No trabalho de Irma Pick (1985) - Elaboração na contratransferência, aprendemos que a elaboração é algo que se teme pois é extremamente doloroso, tanto para o analista quanto para o paciente. No caso de adictos, é preciso verificar se o discurso condiz com os atos do paciente e se não há um falso SELF atuando. Também é preciso que a analista se mantenha mais neutra, permitindo uma melhor livre associação, sem discursos técnicos, tentando explicar os fatos nem confortando o paciente em momentos depressivos. Há indícios de que na contratransferência, por identificação, a analista participe de um conluio com o paciente, dividindo experiências emocionais.

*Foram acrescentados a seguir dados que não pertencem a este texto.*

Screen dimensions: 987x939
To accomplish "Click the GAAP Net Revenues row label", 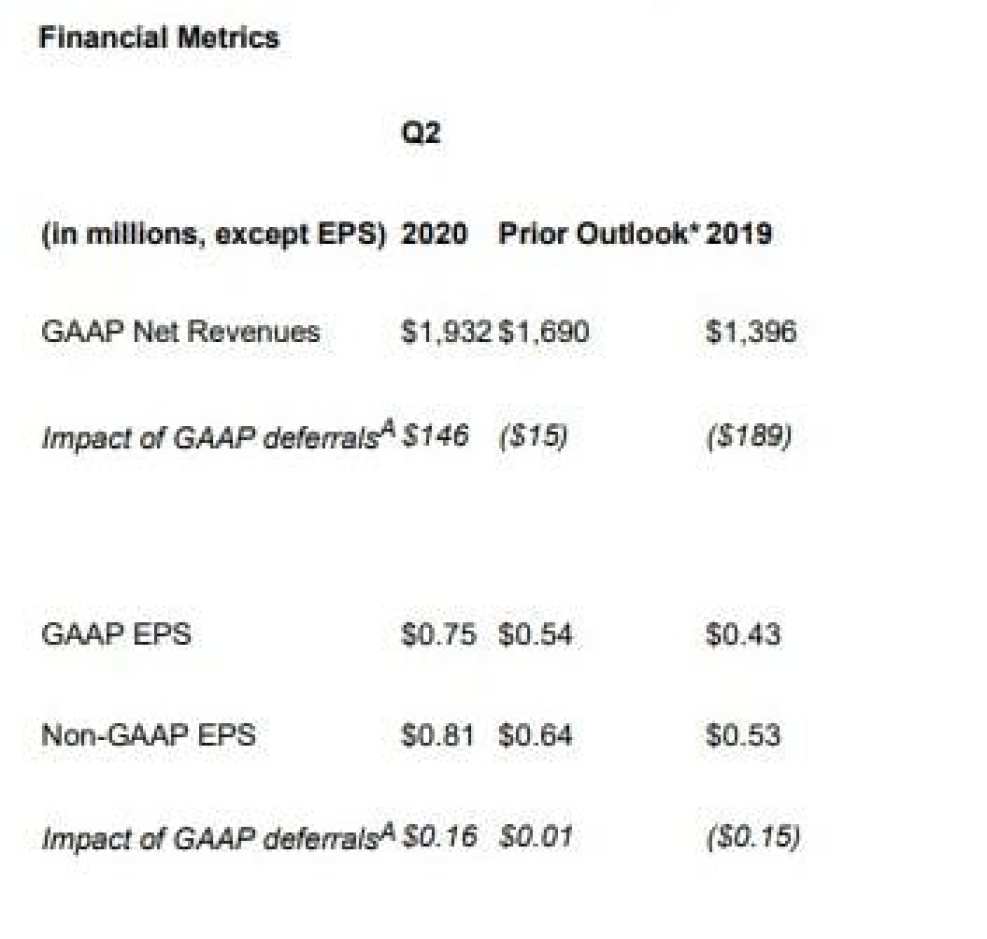I will point(180,332).
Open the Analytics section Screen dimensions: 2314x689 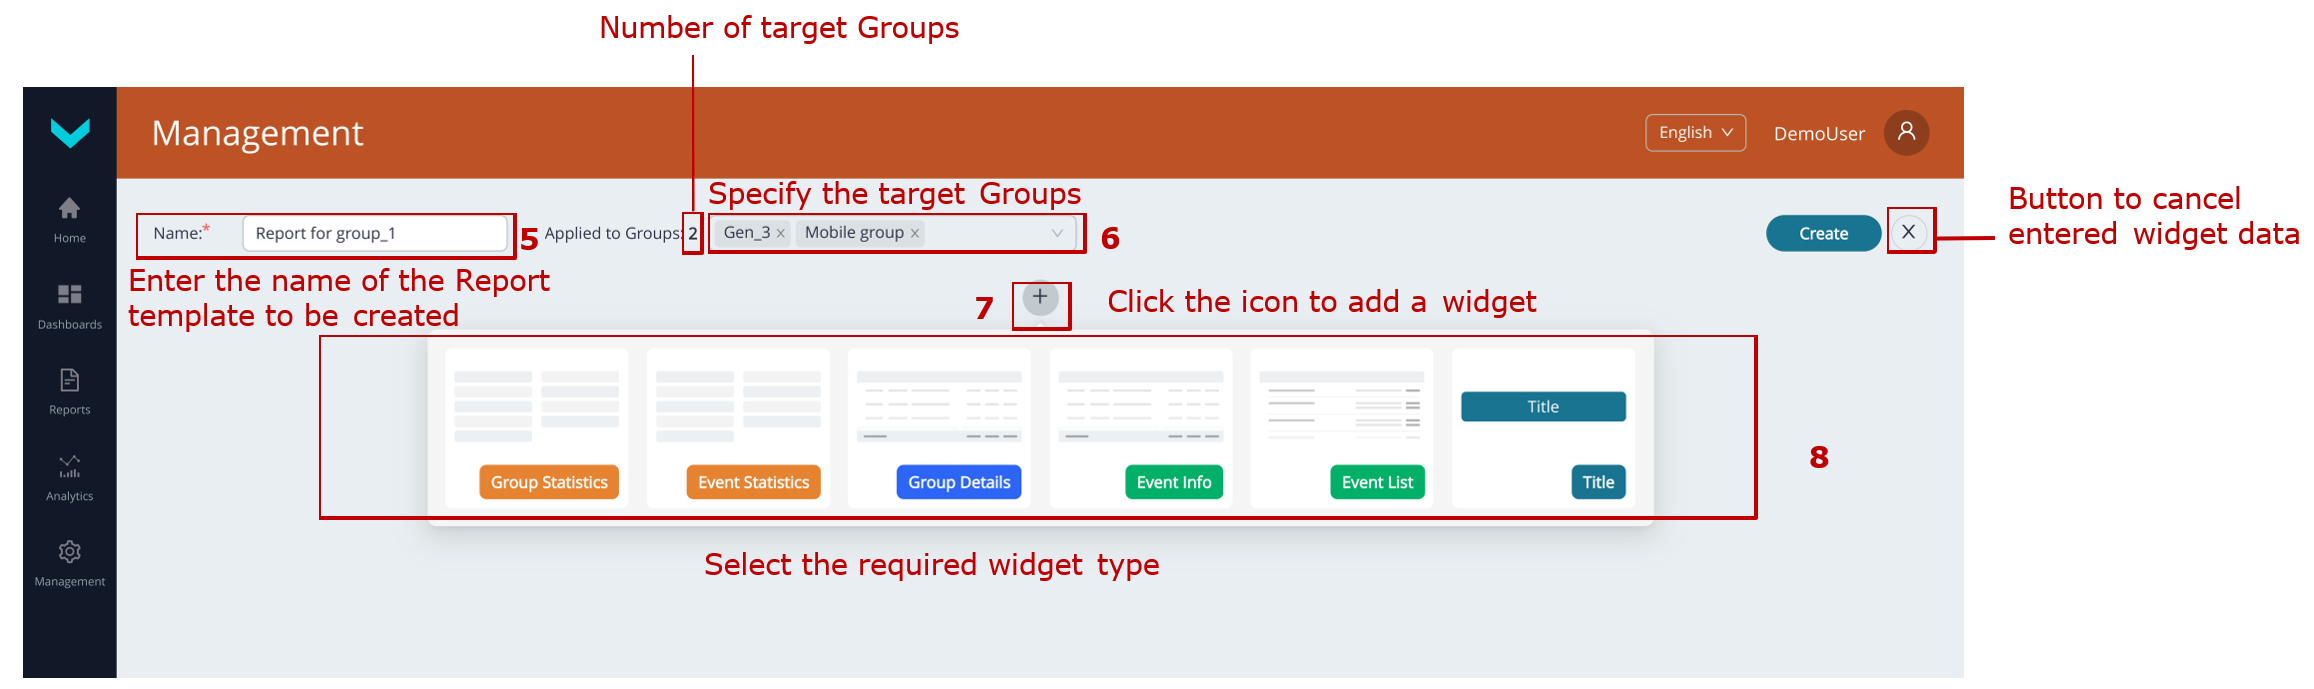(69, 477)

Do texto de Edna o´Shaugnessy (1987) - O complexo de Édipo invisível: se analisarmos a fundo as questões emocionais do paciente, talvez possamos encontrar indícios de um complexo de Édipo mal resolvido, muito arcaico, do tipo explorado por Edna em seu artigo de 1987. O paciente, ao relatar difícil relacionamento com os outros, muita agressividade, pode estar escondendo uma inveja e dependência a serem estudados mais a fundo. Na minha opinião, como futuro analista, optaria por este caminho: trabalhar esta pulsão de vida recalcada, isolada em sua concha narcísica, estabelecendo aos poucos a possibilidade de relacionamentos estáveis com o outro e o mundo externo, impossíveis no Édipo arcaico criado em sua fantasia onde a existência de um terceiro tornou-se impossível. A hipótese seria que, o difícil convívio social e o isolamento, reforçados pela pulsão de morte (ódio e inveja), quebrando a relação entre o indivíduo e o mundo externo, seria reforçado e recompensado pelo uso da droga –a libido é dirigida a si mesmo. No entanto, esta libido reinvestida em si mesmo e recalcada, acabaria criando tensões tão fortes no interior do próprio corpo que, em algum momento precisaria romper a barreira da concha narcísica e buscar o prazer pelo objeto externo. Porém, a total falta de manejo com os objetos externos (dado o seu tipo de relação narcísica) acabaria gerando mais angústias e frustração no ciclo vicioso.